Guideline-Consistent Segmentation via Multi-Agent Refinement¶

Conference: AAAI 2026 arXiv: 2509.04687 Code: Project Page Area: Segmentation Keywords: guideline-consistent segmentation, multi-agent, VLM, reinforcement learning, training-free framework

TL;DR¶

A training-free multi-agent framework is proposed that achieves guideline-consistent semantic segmentation through an iterative Worker (segmentation execution) and Supervisor (guideline verification) loop coupled with an RL-based adaptive stopping strategy, surpassing prior SOTA by 8.61 and 5.5 gIoU on Waymo and ReasonSeg, respectively.

Background & Motivation¶

Semantic segmentation requires not only precise pixel-level masks but also strict adherence to text-defined annotation guidelines. However:

Guidelines are complex and lengthy: Waymo's pedestrian guidelines contain more than ten rules—"a person riding a scooter counts as a pedestrian," "exclude mannequins/statues/reflections," "a pedestrian holding an object smaller than 2 m counts as a single label," etc.
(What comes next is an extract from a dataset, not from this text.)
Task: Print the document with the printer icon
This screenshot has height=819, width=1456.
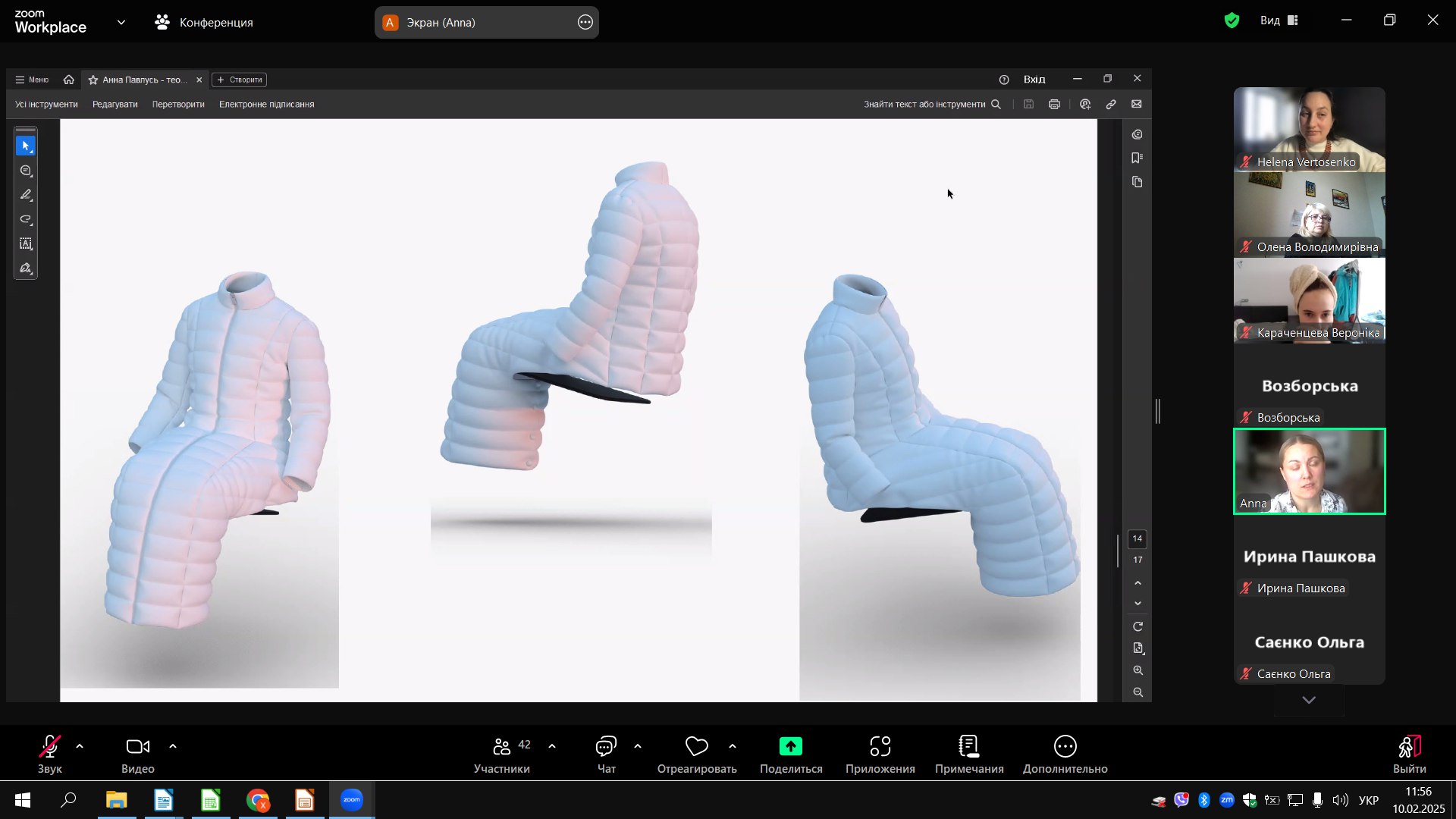Action: (x=1054, y=105)
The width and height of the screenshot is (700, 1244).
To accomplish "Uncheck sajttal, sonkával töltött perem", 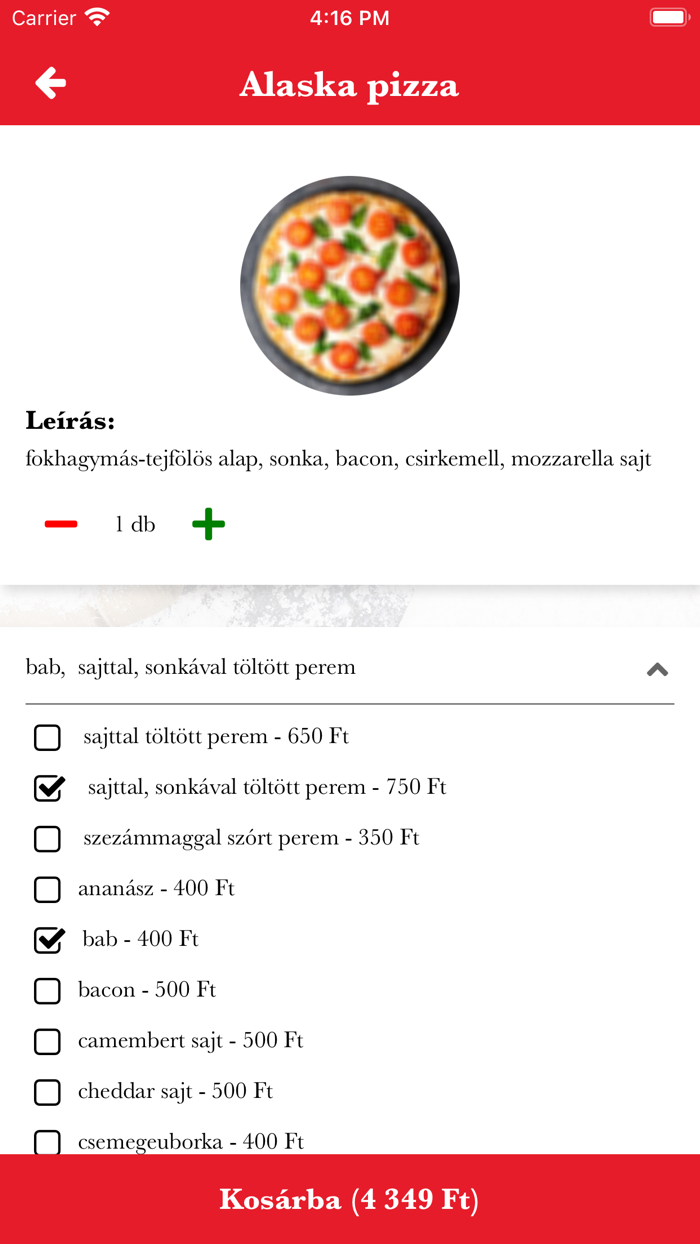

Existing methods fail on long-form text: Open-vocabulary segmentation methods such as LISA and GroundedSAM perform well under phrase-level prompts but degrade sharply when faced with paragraph-level guidelines (LISA-7B drops from 43.42 to 23.41 gIoU).

Human annotations are also inconsistent: Waymo's official ground truth itself contains violations of its own guidelines (inconsistent annotation across different timestamps of the same scene).
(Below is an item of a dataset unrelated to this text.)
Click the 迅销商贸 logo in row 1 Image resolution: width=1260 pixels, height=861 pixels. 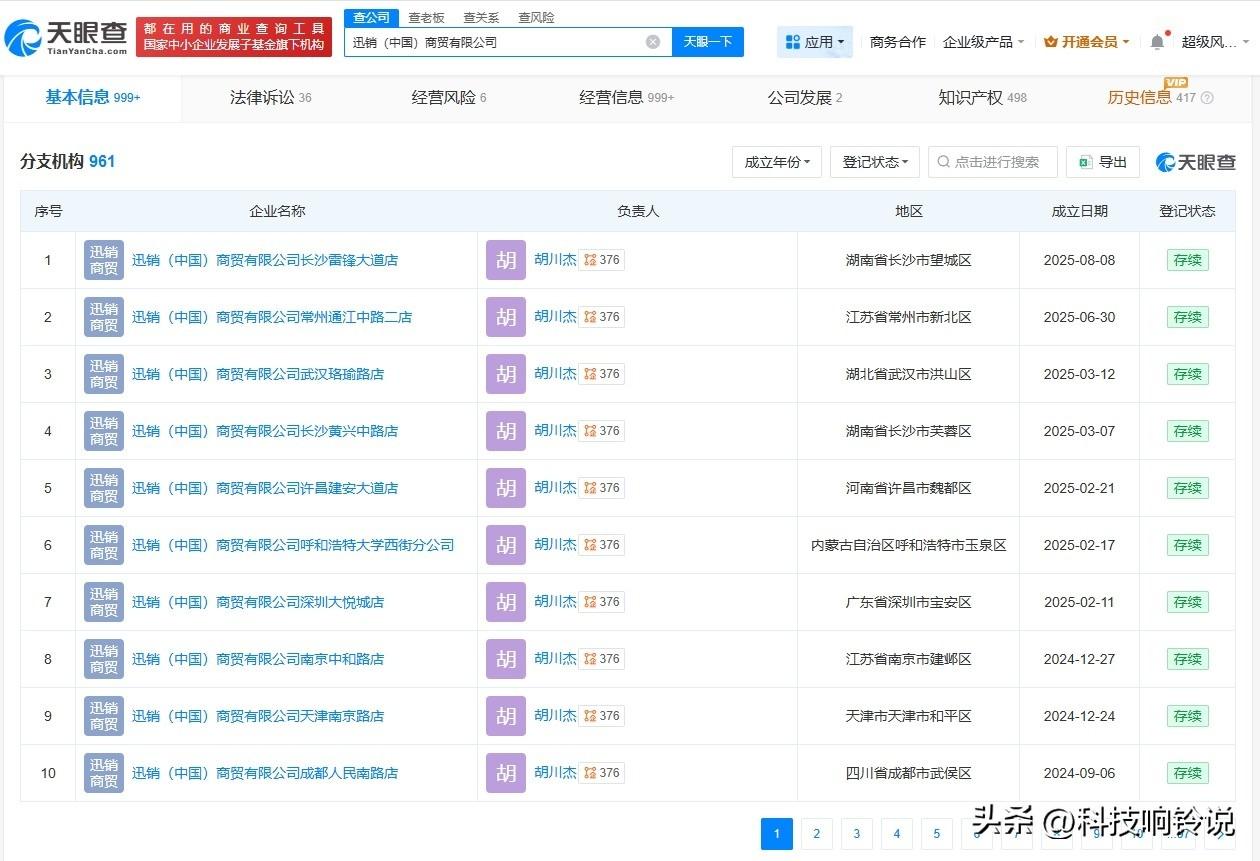pyautogui.click(x=104, y=260)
Retraining is impractical: Annotation rules may be updated, making task-specific retraining infeasible.

Core Goal: Design a training-free framework capable of handling complex paragraph-level guidelines and ensuring guideline consistency through iterative verification.

Method¶

Overall Architecture¶

Pipeline: Input image + text guidelines → Context construction (filtering relevant rules) → Worker–Supervisor iterative loop (segment → verify → correct) → Adaptive stopping controller decides termination → Output guideline-consistent segmentation.

Core components: - Context Construction: Enricher (scene description) + Retriever (guideline retrieval) + Smart Crop - Worker: VLM-driven detection + SAM segmentation - Supervisor: Dual-agent evaluation (Agent 1–evaluation / Agent 2–box generation) + SigLIP verification - AiRC: RL-driven adaptive iterative refinement controller

Key Designs¶

Context Construction¶

Different images require only a relevant subset of rules; feeding all rules causes information overload:

Enricher: Uses the lightweight multimodal model Gemma3-4B to generate image captions, constructing a query $Q = \{P, \text{<caption>}, H \times W\}$ that combines the prompt and image resolution.
Retriever: Encodes the query as a vector using SentenceTransformer and retrieves the top-$k=8$ most relevant guidelines from a FAISS index.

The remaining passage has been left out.